A ciência é uma construção humana, uma narrativa que criamos para explicar o mundo a nossa volta. As “verdades” que obtemos como a lei da gravidade universal de Newton ou a teoria da relatividade especial de Einstein, apesar de brilhantes, funcionam apenas dentro de certos limites. Sempre existirão fenômenos que não poderão ser explicados por nossas teorias. Novas revoluções científicas irão acontecer. Visões de mundo irão se transformar. Infelizmente, vaidosos que somos, atribuímos peso demais às nossas conquistas. Iludidos pelo nosso sucesso, imaginamos que essas verdades parciais são parte de um grande quebra-cabeça, componentes de uma Verdade Final, esperando para ser desvendada (p. 25).
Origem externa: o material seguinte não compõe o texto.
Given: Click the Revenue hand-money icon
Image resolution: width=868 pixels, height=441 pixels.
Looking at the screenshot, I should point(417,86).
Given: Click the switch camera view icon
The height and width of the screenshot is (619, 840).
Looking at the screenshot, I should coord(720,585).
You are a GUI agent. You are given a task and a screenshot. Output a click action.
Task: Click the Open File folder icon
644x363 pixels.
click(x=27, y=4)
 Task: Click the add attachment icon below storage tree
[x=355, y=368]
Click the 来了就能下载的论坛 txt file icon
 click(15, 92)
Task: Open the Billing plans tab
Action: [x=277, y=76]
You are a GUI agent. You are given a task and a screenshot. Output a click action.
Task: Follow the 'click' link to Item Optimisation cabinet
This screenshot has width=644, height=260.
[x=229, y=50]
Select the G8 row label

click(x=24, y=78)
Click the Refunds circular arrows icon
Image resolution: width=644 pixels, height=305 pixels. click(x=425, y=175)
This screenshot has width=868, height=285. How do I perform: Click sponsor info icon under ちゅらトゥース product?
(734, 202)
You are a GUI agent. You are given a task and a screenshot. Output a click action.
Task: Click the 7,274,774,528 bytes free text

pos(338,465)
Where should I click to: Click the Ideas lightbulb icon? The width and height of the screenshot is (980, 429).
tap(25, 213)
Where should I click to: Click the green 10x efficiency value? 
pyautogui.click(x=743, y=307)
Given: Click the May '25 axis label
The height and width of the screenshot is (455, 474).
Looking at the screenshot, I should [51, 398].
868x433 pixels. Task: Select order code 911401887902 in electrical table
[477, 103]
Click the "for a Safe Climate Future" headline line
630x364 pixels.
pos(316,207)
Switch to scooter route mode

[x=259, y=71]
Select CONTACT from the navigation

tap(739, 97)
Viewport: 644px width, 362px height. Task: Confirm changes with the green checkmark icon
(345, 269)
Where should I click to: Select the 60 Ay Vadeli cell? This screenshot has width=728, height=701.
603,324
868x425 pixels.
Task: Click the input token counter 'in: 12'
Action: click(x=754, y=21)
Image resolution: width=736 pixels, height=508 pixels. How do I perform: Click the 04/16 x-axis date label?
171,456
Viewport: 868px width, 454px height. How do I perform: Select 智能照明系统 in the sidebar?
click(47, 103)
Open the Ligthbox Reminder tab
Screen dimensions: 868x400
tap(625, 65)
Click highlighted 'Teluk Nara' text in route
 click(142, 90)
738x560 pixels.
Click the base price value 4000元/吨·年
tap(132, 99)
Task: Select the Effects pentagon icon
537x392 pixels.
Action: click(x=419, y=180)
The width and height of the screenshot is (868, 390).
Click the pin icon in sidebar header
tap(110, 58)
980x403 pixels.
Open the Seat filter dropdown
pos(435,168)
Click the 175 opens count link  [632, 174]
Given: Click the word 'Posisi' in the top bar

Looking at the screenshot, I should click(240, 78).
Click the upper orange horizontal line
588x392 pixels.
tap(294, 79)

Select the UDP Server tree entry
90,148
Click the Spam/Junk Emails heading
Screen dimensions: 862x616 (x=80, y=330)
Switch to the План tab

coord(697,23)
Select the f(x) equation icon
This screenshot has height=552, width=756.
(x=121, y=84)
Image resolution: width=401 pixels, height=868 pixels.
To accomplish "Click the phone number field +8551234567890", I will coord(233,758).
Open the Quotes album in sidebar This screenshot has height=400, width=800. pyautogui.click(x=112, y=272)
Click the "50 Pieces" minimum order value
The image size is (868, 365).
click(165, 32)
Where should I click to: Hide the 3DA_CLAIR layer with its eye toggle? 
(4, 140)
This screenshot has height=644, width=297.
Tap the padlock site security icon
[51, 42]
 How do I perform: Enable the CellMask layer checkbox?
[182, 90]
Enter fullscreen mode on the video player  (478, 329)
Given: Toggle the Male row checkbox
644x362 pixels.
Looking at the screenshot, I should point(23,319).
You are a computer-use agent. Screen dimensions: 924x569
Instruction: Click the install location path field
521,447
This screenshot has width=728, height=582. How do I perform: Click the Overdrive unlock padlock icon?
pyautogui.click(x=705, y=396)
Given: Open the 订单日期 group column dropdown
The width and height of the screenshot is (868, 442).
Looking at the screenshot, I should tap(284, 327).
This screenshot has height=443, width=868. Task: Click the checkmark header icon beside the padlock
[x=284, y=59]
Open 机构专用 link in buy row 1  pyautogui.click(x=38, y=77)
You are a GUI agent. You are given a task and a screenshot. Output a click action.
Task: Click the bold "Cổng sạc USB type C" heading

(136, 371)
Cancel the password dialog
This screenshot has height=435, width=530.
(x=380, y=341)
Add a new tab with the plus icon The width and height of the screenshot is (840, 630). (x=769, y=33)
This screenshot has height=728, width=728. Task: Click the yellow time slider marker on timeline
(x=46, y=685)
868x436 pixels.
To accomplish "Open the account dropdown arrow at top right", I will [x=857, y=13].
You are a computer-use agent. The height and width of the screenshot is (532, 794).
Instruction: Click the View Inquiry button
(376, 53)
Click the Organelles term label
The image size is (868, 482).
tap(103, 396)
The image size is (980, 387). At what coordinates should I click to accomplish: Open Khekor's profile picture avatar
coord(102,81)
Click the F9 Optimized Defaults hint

O primeiro passo é admitir que a ciência tem limites, que a sua prática e os cientistas que a praticam têm limites. A ciência tem que ser humanizada, relacionada com a cultura em que existe. Precisamos confessar nossa surpresa ao nos depararmos com um Universo aparentemente cada vez mais misterioso; precisamos ser mais humildes ao declarar o quanto sabemos sobre o mundo, não nos esquecendo do quanto não sabemos (p. 42).
Este é um pequeno trecho do ótimo livro do Marcelo Gleiser. Resolvi compartilhar neste blog não porque resuma o livro (longe disso), mas porque este blog acabou tratando bastante de ciência (não só o uso da Web 2.0 para a colaboração científica, tema da minha dissertação de mestrado).
No mais, recomendo a leitura deste livro sobre as tentativas da ciência em compreender a origem do universo e a beleza dessa coisa rara, única que é nosso planeta e o ser humano, para o Gleiser (neste livro), “acidentes imperfeitos da criação”.